◆ Brief
The task calls for each line of the records below in which the word "Expand" appears.

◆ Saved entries
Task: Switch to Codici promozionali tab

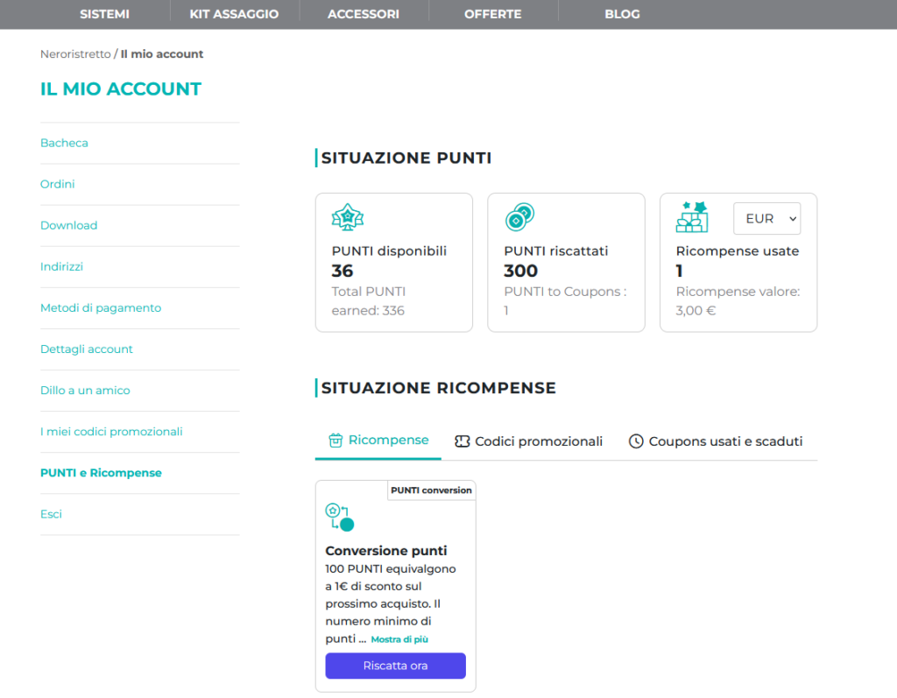Action: (538, 441)
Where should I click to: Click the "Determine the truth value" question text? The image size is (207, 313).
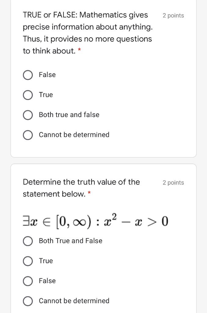81,182
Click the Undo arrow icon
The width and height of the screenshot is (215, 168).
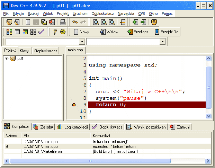[75, 23]
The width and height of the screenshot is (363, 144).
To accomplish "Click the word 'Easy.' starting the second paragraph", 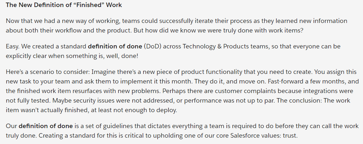I will (x=12, y=47).
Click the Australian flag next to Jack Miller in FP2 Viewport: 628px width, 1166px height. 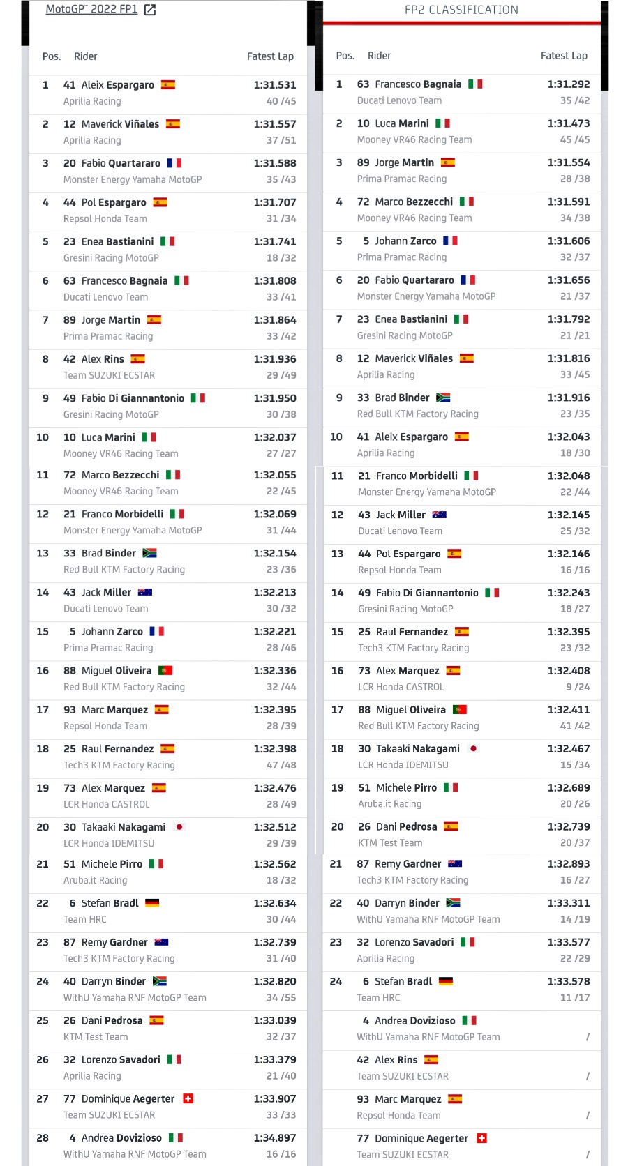click(x=440, y=515)
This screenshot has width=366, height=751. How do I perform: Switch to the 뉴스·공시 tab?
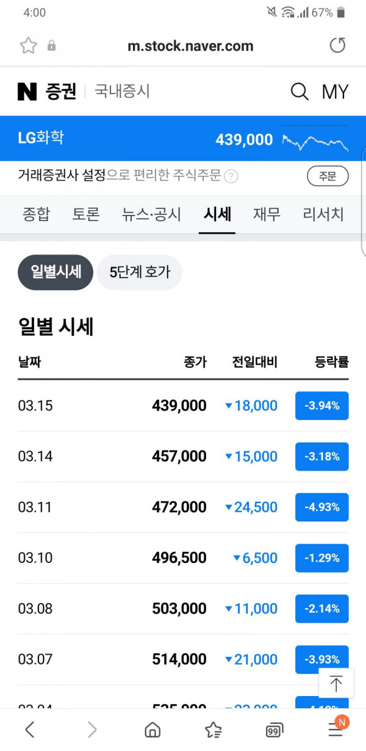[x=151, y=214]
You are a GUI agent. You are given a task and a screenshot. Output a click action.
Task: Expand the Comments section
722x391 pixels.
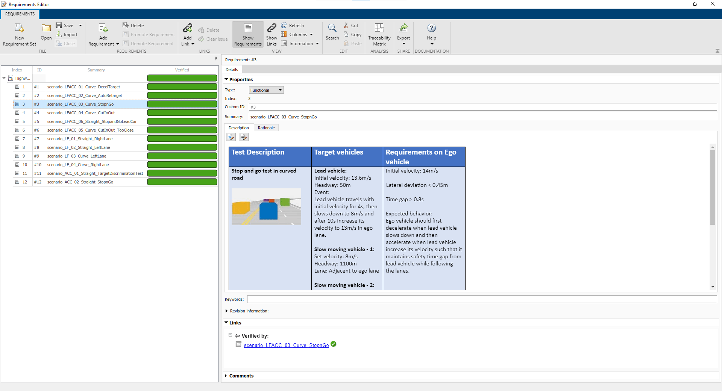coord(226,376)
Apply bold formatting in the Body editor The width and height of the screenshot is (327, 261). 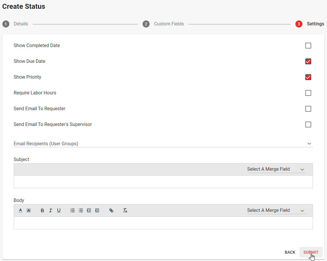[x=42, y=210]
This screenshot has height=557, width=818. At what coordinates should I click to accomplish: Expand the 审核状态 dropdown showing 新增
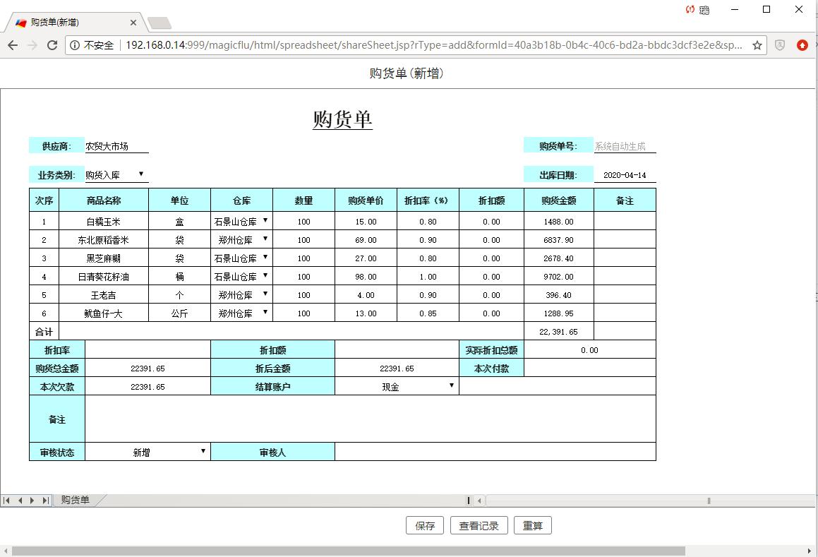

◆ Output
Task: Expand the Comments section
This screenshot has height=557, width=818. At what coordinates should I click to accomplish: Expand the 审核状态 dropdown showing 新增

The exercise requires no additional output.